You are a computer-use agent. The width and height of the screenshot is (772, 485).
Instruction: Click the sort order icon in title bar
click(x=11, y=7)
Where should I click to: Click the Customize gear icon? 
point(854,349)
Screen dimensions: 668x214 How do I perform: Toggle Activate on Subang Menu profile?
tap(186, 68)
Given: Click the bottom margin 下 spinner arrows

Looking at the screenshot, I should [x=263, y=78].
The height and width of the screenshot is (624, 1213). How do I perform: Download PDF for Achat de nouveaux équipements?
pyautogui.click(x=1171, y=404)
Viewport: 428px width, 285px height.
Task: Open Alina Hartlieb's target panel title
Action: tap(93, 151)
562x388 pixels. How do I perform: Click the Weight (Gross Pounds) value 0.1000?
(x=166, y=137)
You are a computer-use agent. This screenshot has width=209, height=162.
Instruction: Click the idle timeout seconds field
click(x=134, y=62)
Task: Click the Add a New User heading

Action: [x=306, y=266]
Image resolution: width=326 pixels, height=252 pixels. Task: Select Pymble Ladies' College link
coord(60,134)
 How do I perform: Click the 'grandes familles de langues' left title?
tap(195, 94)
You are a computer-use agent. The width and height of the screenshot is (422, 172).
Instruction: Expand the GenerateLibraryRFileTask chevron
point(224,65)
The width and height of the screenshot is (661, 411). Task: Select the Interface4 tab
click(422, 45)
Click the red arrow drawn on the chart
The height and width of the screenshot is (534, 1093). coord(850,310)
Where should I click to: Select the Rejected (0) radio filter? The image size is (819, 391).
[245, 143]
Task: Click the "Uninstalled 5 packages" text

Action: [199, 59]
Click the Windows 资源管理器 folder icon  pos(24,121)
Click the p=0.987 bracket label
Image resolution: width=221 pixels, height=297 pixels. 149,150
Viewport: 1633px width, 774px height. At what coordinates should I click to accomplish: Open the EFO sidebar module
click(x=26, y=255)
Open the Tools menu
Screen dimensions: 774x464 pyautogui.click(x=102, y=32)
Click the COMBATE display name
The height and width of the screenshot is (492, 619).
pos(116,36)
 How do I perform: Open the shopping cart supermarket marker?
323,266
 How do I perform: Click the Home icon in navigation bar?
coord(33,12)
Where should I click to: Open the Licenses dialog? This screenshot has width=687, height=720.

= = = =

◆ EXERCISE OBJECTIVE ◆
Retype every one of the lines above without changing anything.

◆ FINAL ANSWER ◆
You are a computer-use agent. The width and height of the screenshot is (772, 485).
Instruction: Click the sort order icon in title bar
click(x=11, y=7)
Where should I click to: Click the Customize gear icon? 
point(854,349)
Screen dimensions: 668x214 How do I perform: Toggle Activate on Subang Menu profile?
tap(186, 68)
Given: Click the bottom margin 下 spinner arrows

Looking at the screenshot, I should [x=263, y=78].
The height and width of the screenshot is (624, 1213). How do I perform: Download PDF for Achat de nouveaux équipements?
pyautogui.click(x=1171, y=404)
Viewport: 428px width, 285px height.
Task: Open Alina Hartlieb's target panel title
Action: tap(93, 151)
562x388 pixels. How do I perform: Click the Weight (Gross Pounds) value 0.1000?
(x=166, y=137)
You are a computer-use agent. This screenshot has width=209, height=162.
Instruction: Click the idle timeout seconds field
click(x=134, y=62)
Task: Click the Add a New User heading

Action: [x=306, y=266]
Image resolution: width=326 pixels, height=252 pixels. Task: Select Pymble Ladies' College link
coord(60,134)
 How do I perform: Click the 'grandes familles de langues' left title?
tap(195, 94)
You are a computer-use agent. The width and height of the screenshot is (422, 172).
Instruction: Expand the GenerateLibraryRFileTask chevron
point(224,65)
The width and height of the screenshot is (661, 411). Task: Select the Interface4 tab
click(422, 45)
Click the red arrow drawn on the chart
The height and width of the screenshot is (534, 1093). coord(850,310)
Where should I click to: Select the Rejected (0) radio filter? The image size is (819, 391).
[245, 143]
Task: Click the "Uninstalled 5 packages" text

Action: [199, 59]
Click the Windows 资源管理器 folder icon  pos(24,121)
Click the p=0.987 bracket label
Image resolution: width=221 pixels, height=297 pixels. 149,150
Viewport: 1633px width, 774px height. At what coordinates should I click to accomplish: Open the EFO sidebar module
click(x=26, y=255)
Open the Tools menu
Screen dimensions: 774x464 pyautogui.click(x=102, y=32)
Click the COMBATE display name
The height and width of the screenshot is (492, 619).
pos(116,36)
 How do I perform: Open the shopping cart supermarket marker?
323,266
 How do I perform: Click the Home icon in navigation bar?
coord(33,12)
Where should I click to: Open the Licenses dialog? This screenshot has width=687, height=720.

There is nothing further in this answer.